一瞬フロアに入る時に足に力が入らなかったけど、負けるなと何度も自分に言い聞かせた。


私には仕事しかない。

こんな所で立ち止まっていられない。

私は強い。

何度もそう言い聞かせた。




――…あの事件後、例の男は退職したそうだ。

どうやったかは知らないけど、櫻井さんがそうさせたんだとか。


何度も経緯を聞いたけど、知る必要はない。の一点張りだった。

恐らく襲われたあの日、私を事務所の外に置いて、1人あの男と話していた時に既にこうなるようになっていたのかもしれない。
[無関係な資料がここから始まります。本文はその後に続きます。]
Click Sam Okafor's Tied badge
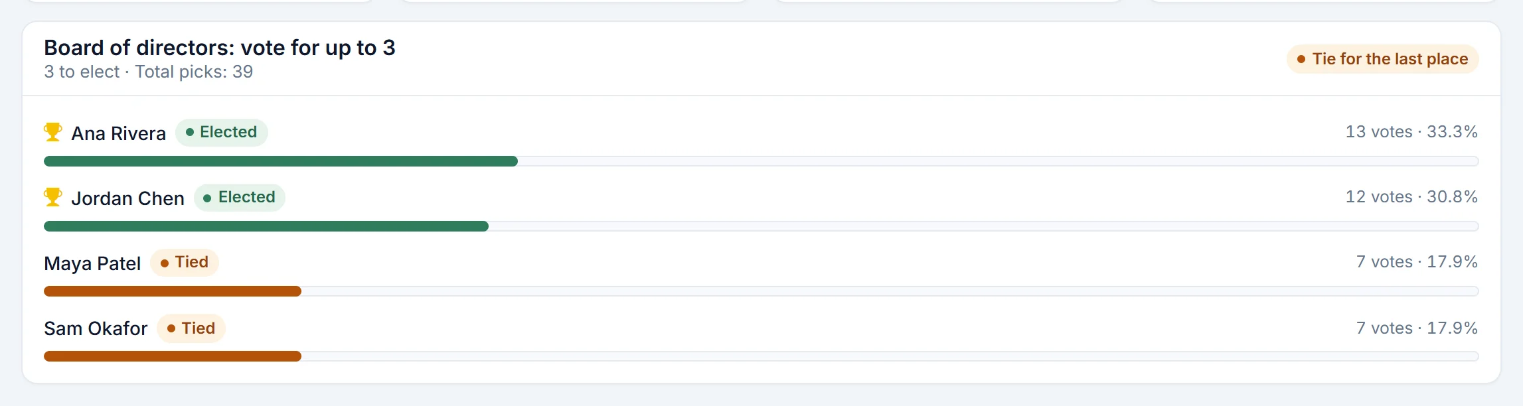 click(x=191, y=328)
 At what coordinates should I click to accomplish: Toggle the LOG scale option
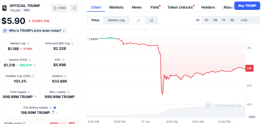244,20
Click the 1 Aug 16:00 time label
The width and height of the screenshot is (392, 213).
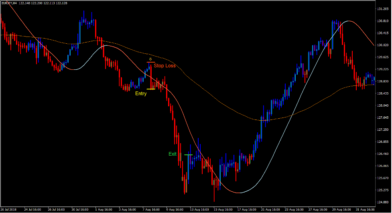pos(103,209)
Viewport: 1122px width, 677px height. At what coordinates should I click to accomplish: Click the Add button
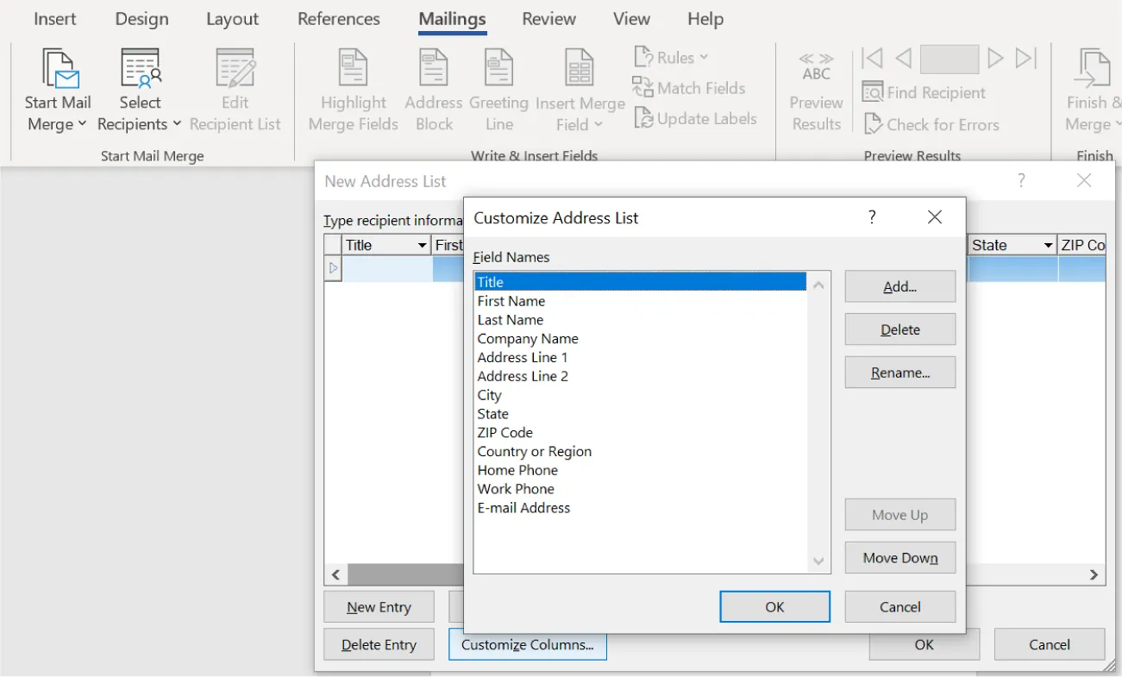click(899, 285)
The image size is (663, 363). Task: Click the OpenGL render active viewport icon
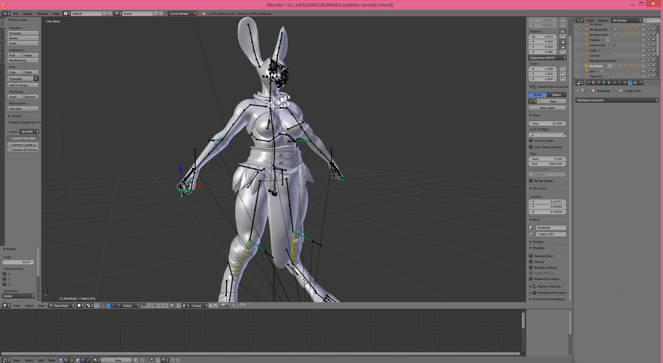tap(222, 306)
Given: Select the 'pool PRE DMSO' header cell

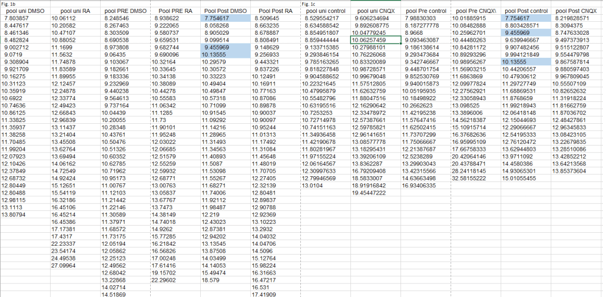Looking at the screenshot, I should [125, 11].
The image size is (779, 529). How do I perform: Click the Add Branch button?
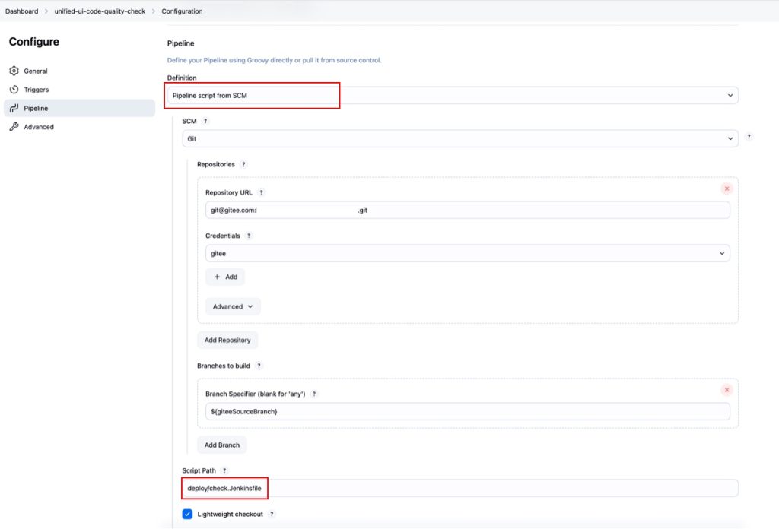(221, 445)
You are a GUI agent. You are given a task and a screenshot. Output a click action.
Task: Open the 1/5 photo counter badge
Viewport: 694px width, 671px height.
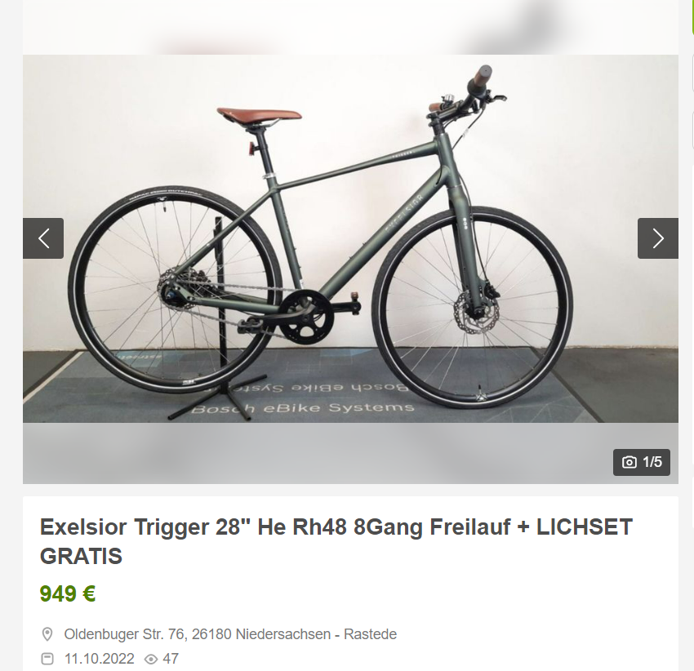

もしかすると、私が想像しているより遥かに凄い男なのかもしれない。

この櫻井駆という男は。


でも、おかげであの忌まわしい事件は幕を閉じた。

夕日と一緒に帰る日々も終わりを告げた。

普通の生活に戻って何日か経つが、周りは何も知らずに噂になる事もない。

きっと、櫻井さんが根回ししてくれたんだと思う。


やっといつもの生活に戻れた。

朝起きて、深夜まで仕事をして。

それの繰り返し。

そうやって、また穏やかで変わらない日々を過ごしていける。



だけど、人生はそんなに甘くない。

神様なんて信じないけど、きっと掌で踊る私達を嘲笑っているんだ――。